Data records:
--

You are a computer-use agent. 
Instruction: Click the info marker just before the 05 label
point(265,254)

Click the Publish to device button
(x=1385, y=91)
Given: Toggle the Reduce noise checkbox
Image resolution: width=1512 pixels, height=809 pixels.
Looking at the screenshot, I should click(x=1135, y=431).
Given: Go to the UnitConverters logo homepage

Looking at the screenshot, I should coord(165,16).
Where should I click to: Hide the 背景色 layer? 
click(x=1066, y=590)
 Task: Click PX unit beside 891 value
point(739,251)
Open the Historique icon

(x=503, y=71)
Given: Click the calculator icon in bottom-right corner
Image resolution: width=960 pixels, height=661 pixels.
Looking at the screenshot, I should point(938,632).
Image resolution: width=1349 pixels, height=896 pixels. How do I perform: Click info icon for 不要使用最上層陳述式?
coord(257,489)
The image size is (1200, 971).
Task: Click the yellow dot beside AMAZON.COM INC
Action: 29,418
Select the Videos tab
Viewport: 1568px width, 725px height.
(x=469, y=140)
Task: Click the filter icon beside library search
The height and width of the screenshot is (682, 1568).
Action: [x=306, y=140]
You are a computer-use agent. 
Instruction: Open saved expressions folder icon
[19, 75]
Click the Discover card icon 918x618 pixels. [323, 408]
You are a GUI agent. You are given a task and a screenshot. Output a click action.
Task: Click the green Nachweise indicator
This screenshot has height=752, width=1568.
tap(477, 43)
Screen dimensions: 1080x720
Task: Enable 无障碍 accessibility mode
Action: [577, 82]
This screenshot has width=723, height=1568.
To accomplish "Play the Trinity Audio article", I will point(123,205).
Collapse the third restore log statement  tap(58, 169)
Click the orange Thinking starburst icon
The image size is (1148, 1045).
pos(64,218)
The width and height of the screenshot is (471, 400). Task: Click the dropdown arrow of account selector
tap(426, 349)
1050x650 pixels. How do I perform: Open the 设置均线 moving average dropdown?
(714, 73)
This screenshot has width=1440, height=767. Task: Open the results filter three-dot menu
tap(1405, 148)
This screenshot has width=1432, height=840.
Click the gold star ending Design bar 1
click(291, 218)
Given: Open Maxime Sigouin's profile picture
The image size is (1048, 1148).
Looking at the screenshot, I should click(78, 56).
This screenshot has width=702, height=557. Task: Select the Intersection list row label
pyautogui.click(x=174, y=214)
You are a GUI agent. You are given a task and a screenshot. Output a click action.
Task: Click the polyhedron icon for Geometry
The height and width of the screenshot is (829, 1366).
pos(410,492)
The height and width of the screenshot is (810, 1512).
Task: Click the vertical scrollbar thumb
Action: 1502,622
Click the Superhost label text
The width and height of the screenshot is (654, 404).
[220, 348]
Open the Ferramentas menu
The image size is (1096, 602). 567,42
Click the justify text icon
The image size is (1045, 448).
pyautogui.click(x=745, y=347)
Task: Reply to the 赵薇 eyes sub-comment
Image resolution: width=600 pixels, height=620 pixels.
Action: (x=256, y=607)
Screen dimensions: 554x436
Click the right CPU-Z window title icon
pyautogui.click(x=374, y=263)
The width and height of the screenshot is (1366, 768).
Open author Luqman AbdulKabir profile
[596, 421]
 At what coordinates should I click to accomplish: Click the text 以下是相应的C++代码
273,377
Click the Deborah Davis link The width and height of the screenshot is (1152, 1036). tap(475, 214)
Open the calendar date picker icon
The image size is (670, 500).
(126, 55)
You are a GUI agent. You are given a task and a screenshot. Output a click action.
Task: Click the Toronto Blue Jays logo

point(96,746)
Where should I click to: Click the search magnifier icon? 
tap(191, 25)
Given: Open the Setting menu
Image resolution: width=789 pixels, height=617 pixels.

--

Problem details:
Transcribe, in full, each record that appears above.

Written answer:
You are a computer-use agent. 
Instruction: Click the info marker just before the 05 label
point(265,254)

Click the Publish to device button
(x=1385, y=91)
Given: Toggle the Reduce noise checkbox
Image resolution: width=1512 pixels, height=809 pixels.
Looking at the screenshot, I should click(x=1135, y=431).
Given: Go to the UnitConverters logo homepage

Looking at the screenshot, I should coord(165,16).
Where should I click to: Hide the 背景色 layer? 
click(x=1066, y=590)
 Task: Click PX unit beside 891 value
point(739,251)
Open the Historique icon

(x=503, y=71)
Given: Click the calculator icon in bottom-right corner
Image resolution: width=960 pixels, height=661 pixels.
Looking at the screenshot, I should point(938,632).
Image resolution: width=1349 pixels, height=896 pixels. How do I perform: Click info icon for 不要使用最上層陳述式?
coord(257,489)
The image size is (1200, 971).
Task: Click the yellow dot beside AMAZON.COM INC
Action: 29,418
Select the Videos tab
Viewport: 1568px width, 725px height.
(x=469, y=140)
Task: Click the filter icon beside library search
The height and width of the screenshot is (682, 1568).
Action: [x=306, y=140]
You are a computer-use agent. 
Instruction: Open saved expressions folder icon
[19, 75]
Click the Discover card icon 918x618 pixels. [323, 408]
You are a GUI agent. You are given a task and a screenshot. Output a click action.
Task: Click the green Nachweise indicator
This screenshot has height=752, width=1568.
tap(477, 43)
Screen dimensions: 1080x720
Task: Enable 无障碍 accessibility mode
Action: [577, 82]
This screenshot has width=723, height=1568.
To accomplish "Play the Trinity Audio article", I will point(123,205).
Collapse the third restore log statement  tap(58, 169)
Click the orange Thinking starburst icon
The image size is (1148, 1045).
pos(64,218)
The width and height of the screenshot is (471, 400). Task: Click the dropdown arrow of account selector
tap(426, 349)
1050x650 pixels. How do I perform: Open the 设置均线 moving average dropdown?
(714, 73)
This screenshot has width=1440, height=767. Task: Open the results filter three-dot menu
tap(1405, 148)
This screenshot has width=1432, height=840.
Click the gold star ending Design bar 1
click(291, 218)
Given: Open Maxime Sigouin's profile picture
The image size is (1048, 1148).
Looking at the screenshot, I should click(78, 56).
This screenshot has width=702, height=557. Task: Select the Intersection list row label
pyautogui.click(x=174, y=214)
You are a GUI agent. You are given a task and a screenshot. Output a click action.
Task: Click the polyhedron icon for Geometry
The height and width of the screenshot is (829, 1366).
pos(410,492)
The height and width of the screenshot is (810, 1512).
Task: Click the vertical scrollbar thumb
Action: 1502,622
Click the Superhost label text
The width and height of the screenshot is (654, 404).
[220, 348]
Open the Ferramentas menu
The image size is (1096, 602). 567,42
Click the justify text icon
The image size is (1045, 448).
pyautogui.click(x=745, y=347)
Task: Reply to the 赵薇 eyes sub-comment
Image resolution: width=600 pixels, height=620 pixels.
Action: (x=256, y=607)
Screen dimensions: 554x436
Click the right CPU-Z window title icon
pyautogui.click(x=374, y=263)
The width and height of the screenshot is (1366, 768).
Open author Luqman AbdulKabir profile
[596, 421]
 At what coordinates should I click to accomplish: Click the text 以下是相应的C++代码
273,377
Click the Deborah Davis link The width and height of the screenshot is (1152, 1036). tap(475, 214)
Open the calendar date picker icon
The image size is (670, 500).
(126, 55)
You are a GUI agent. You are given a task and a screenshot. Output a click action.
Task: Click the Toronto Blue Jays logo

point(96,746)
Where should I click to: Click the search magnifier icon? 
tap(191, 25)
Given: Open the Setting menu
Image resolution: width=789 pixels, height=617 pixels.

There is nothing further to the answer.